エストニアの首都・タリンで2019年9月に開催された「Tallnn Architecture Biennial 2019」にて、昔ながらの木工技術にAR技術を活用した建築物が展示されました。
同建築物はロンドンを拠点とするデザイン事務所SoomeenHahm Design、同じくロンドンで活動する建築デザイナーのIgor Pantic氏、そしてオーストラリアのIT企業Fologramによって作られたものです。
(画像:Igor Pantic氏のWebサイトより引用)
昔ながらの木工建築と最新のAR技術が融合
「Steampunk」と呼ばれる木材と鉄骨の建築材料を作るために、設計チームは木材を蒸気で曲げる技術や工具に加え、Fologramが提供するマイクロソフトのデバイス「HoloLens」を使用するアプリケーションを活用しています。
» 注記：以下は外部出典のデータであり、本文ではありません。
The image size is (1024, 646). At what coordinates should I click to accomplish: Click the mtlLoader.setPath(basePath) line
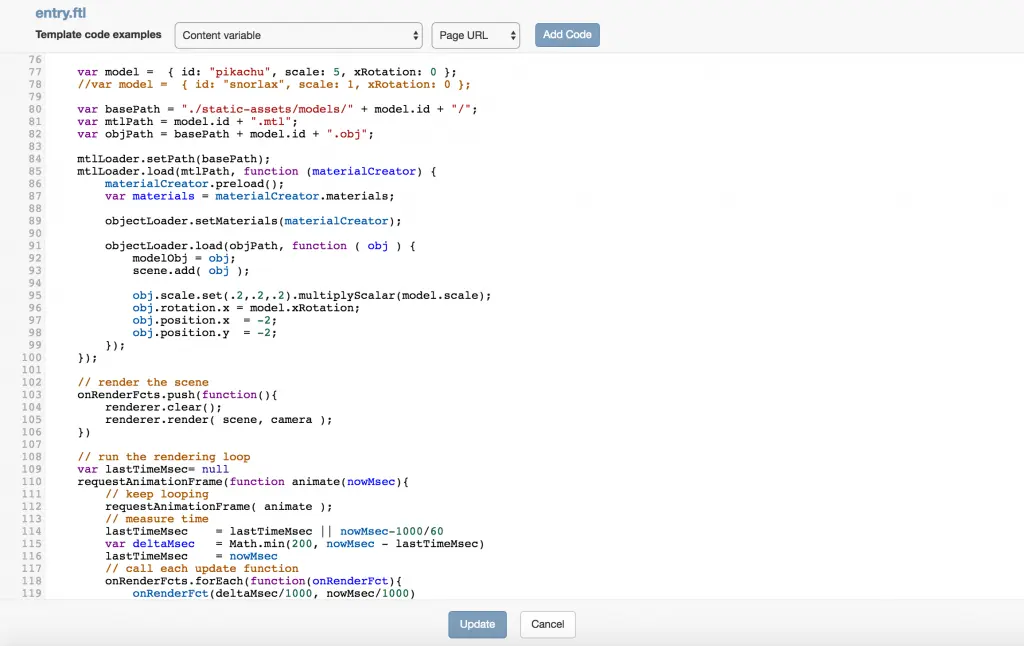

設計チームの目的は、重機やロボットで建築物を作るのではなく、あくまで設計者が現場で作業する方法を模索することでした。
「コンピューターによるサポートとロボット技術のおかげで、建築家はデザインの具体化をかつてないほどスムーズにできるようになりました。一方で、伝統工芸に見られるような繊細さやニュアンスは、機械で作られた作品では表現できません」と設計チームは言います。
今回の展示制作では、Steampunkを平面の線画ではなく、AR技術を利用したデジタルモデルで作成。建築チームが実際に展示を組み立てる際にもガイドとして使われています。
楽器や家具、武器などを作るのに昔から使われている「蒸気で木材を曲げる技術」と、そこにFologramのアプリで作られたARガイドを組み合わせる実験的手法により、建築チームは材料の形をその場で自由に調節することができました。
このように、建築家はARを活用してさまざまな建物や設備を構築する方法を模索しているのです。